■ **Extrait fourni**:

■ ■ ■

LA RECHERCHE FRANÇAISE CONDUIT-ELLE À LA CROISSANCE ?

I. LA RECHERCHE ET L'INNOVATION, MOTEURS DE LA CROISSANCE À LONG TERME

Il est peu contestable que la recherche publique joue un rôle positif sur le développement économique, même s'il s'avère difficile d'établir une corrélation entre l'effort de recherche et de développement des organismes publics et des universités, d'une part, et la croissance économique, d'autre part.

A. DE L'INNOVATION À LA CROISSANCE POTENTIELLE

Une politique de l'innovation plus dynamique conditionne la réalisation des ambitions françaises en termes de croissance économique : seule une augmentation de la productivité globale des facteurs (PGF - infra ) permettra de réaliser durablement «  le point de croissance » (celui qui rapprocherait notre croissance moyenne de 3 %) manquant à la France pour tendre vers le plein emploi dans un contexte de reflux de la dette publique et du déficit extérieur.

■ ■ ■

■ **Données affichées**:
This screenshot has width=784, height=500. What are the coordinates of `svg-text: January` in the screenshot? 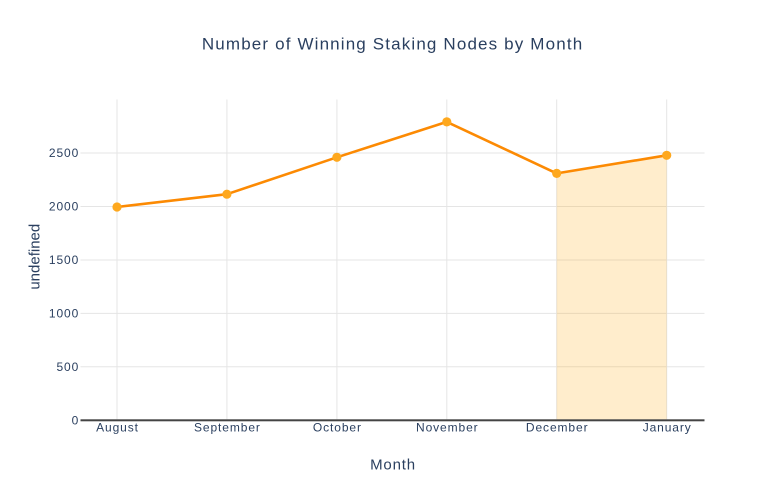 It's located at (668, 427).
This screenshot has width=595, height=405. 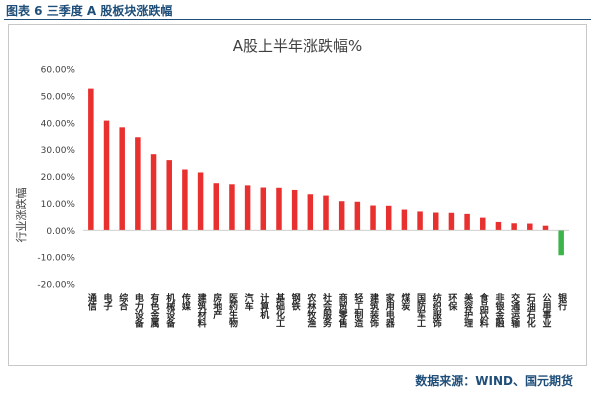 What do you see at coordinates (248, 302) in the screenshot?
I see `x-tick-label: 汽车` at bounding box center [248, 302].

■ ■ ■

■ **Consigne**: Extrayez de l'extrait sur la recherche française et la croissance le passage allant de « Il est peu contestable » jusqu'à « du déficit extérieur. ».

■ **Réponse à l'exercice**:
Il est peu contestable que la recherche publique joue un rôle positif sur le développement économique, même s'il s'avère difficile d'établir une corrélation entre l'effort de recherche et de développement des organismes publics et des universités, d'une part, et la croissance économique, d'autre part.

A. DE L'INNOVATION À LA CROISSANCE POTENTIELLE

Une politique de l'innovation plus dynamique conditionne la réalisation des ambitions françaises en termes de croissance économique : seule une augmentation de la productivité globale des facteurs (PGF - infra ) permettra de réaliser durablement «  le point de croissance » (celui qui rapprocherait notre croissance moyenne de 3 %) manquant à la France pour tendre vers le plein emploi dans un contexte de reflux de la dette publique et du déficit extérieur.